* _Exercise aim_: The required output is the exact run of lines in the listing below from the line holding "Tick Extract Dependent Includes checkbox" through the line holding "Open the comment", with no pictures.

* _Provided records_:

━━━━━━━━━━━━━━━━━━━━

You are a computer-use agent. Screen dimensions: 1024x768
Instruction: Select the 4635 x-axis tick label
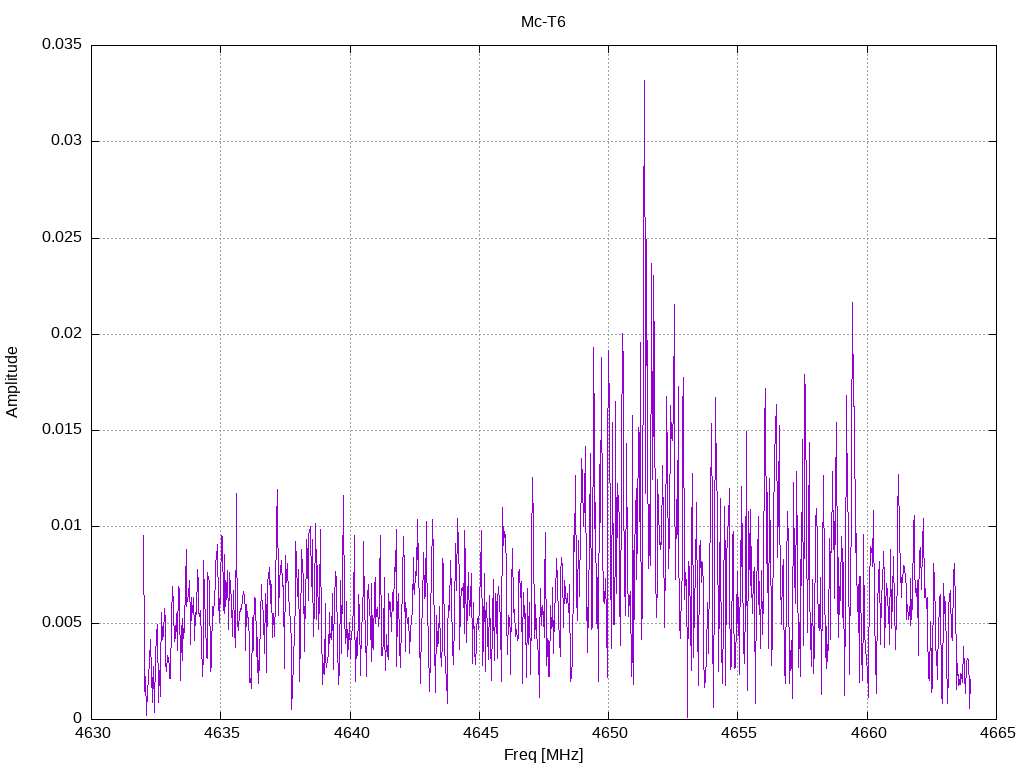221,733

━━━━━━━━━━━━━━━━━━━━

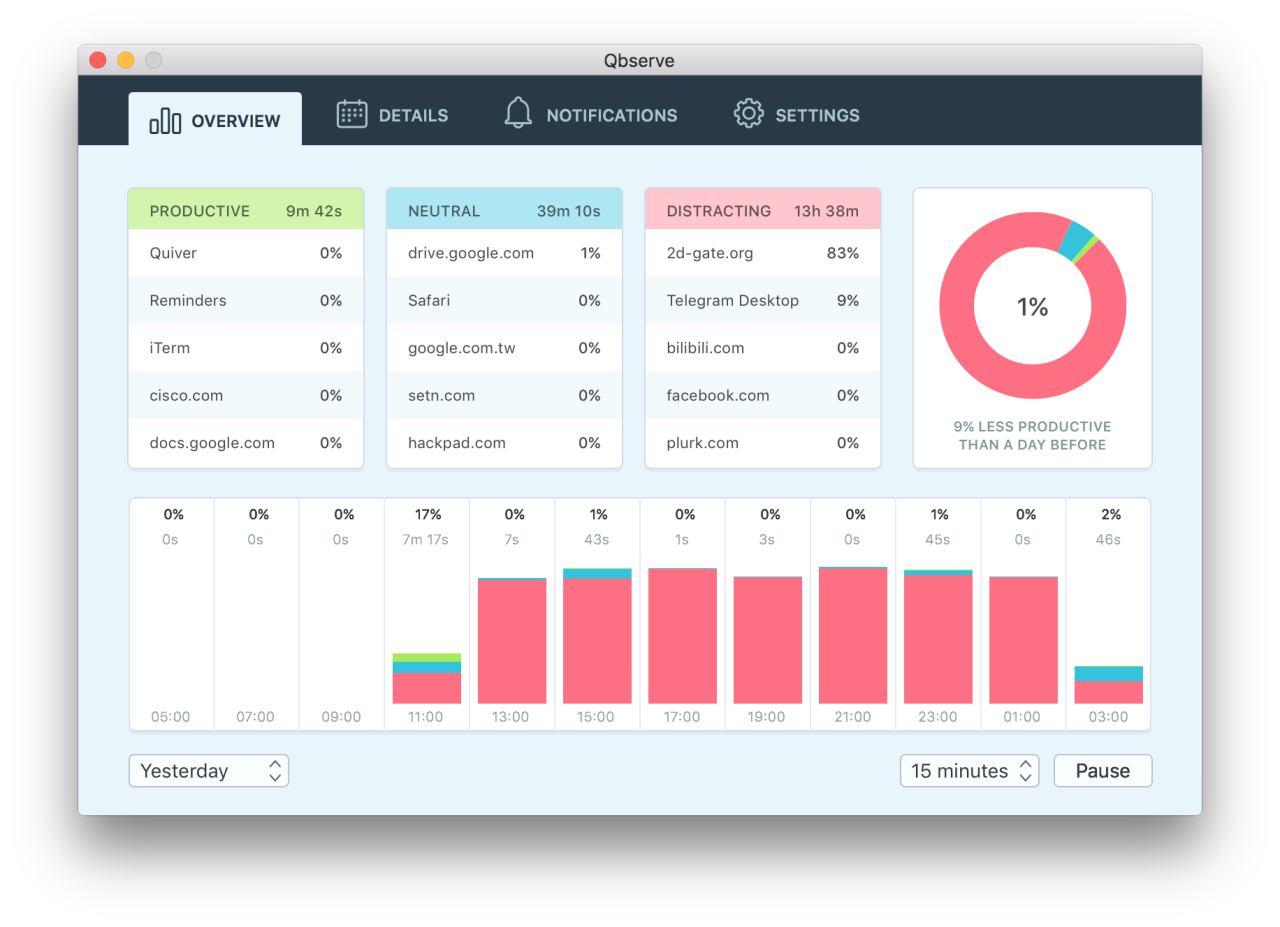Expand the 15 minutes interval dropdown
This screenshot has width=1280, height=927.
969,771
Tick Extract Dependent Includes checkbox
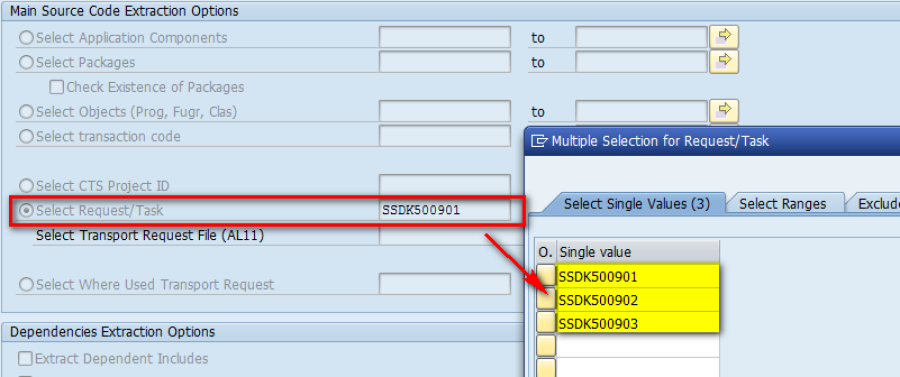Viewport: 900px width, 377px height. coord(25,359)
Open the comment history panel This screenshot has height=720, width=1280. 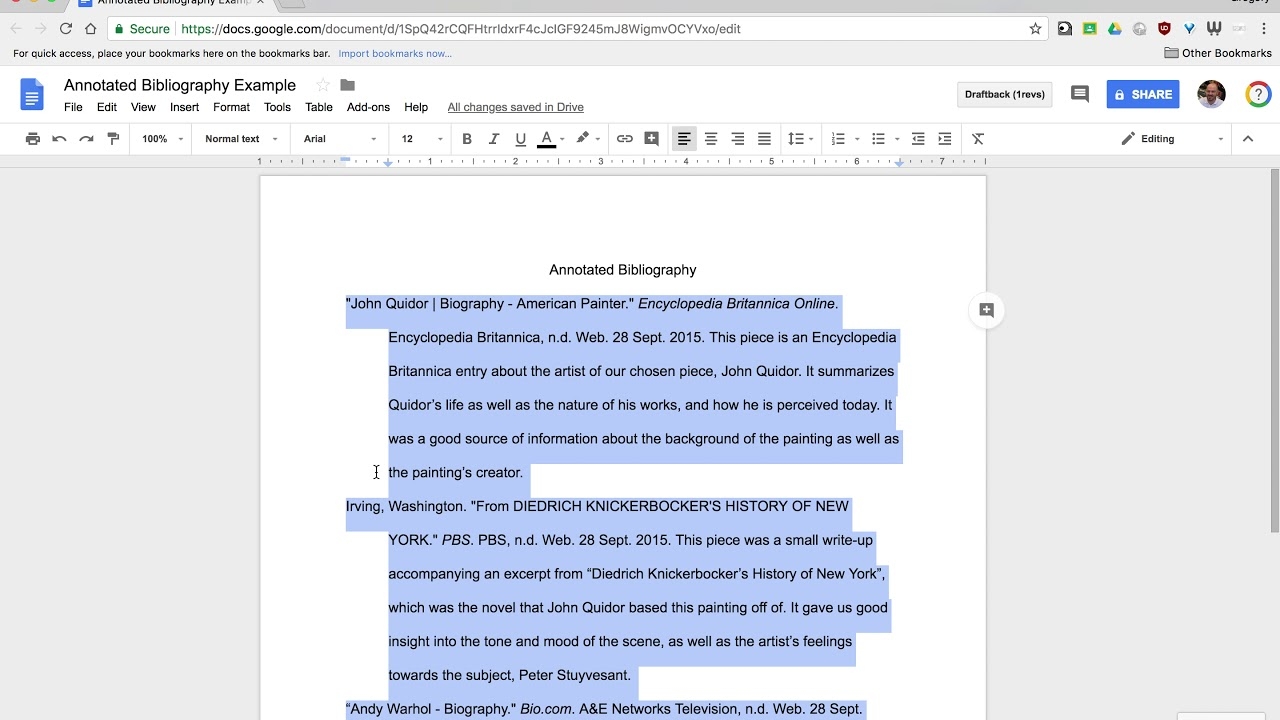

━━━━━━━━━━━━━━━━━━━━

* _Result of this exercise_:
Tick Extract Dependent Includes checkbox
Viewport: 900px width, 377px height. coord(25,359)
Open the comment history panel This screenshot has height=720, width=1280. 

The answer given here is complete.